Records excerpted from a collection:
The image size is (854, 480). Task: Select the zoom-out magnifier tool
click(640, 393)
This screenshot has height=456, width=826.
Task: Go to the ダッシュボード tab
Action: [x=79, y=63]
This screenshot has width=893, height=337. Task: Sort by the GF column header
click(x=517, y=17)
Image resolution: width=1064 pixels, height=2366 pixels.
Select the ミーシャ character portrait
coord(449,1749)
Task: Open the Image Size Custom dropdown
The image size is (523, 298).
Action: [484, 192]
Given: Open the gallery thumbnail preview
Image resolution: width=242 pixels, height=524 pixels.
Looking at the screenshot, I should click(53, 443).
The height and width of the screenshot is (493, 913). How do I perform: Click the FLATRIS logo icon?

WHAT YOU ARE ASKED TO DO:
Whenever the word "Open" shows up in a line of the entries above, copy that line.

EXPECTED ANSWER:
Task: Open the Image Size Custom dropdown
Given: Open the gallery thumbnail preview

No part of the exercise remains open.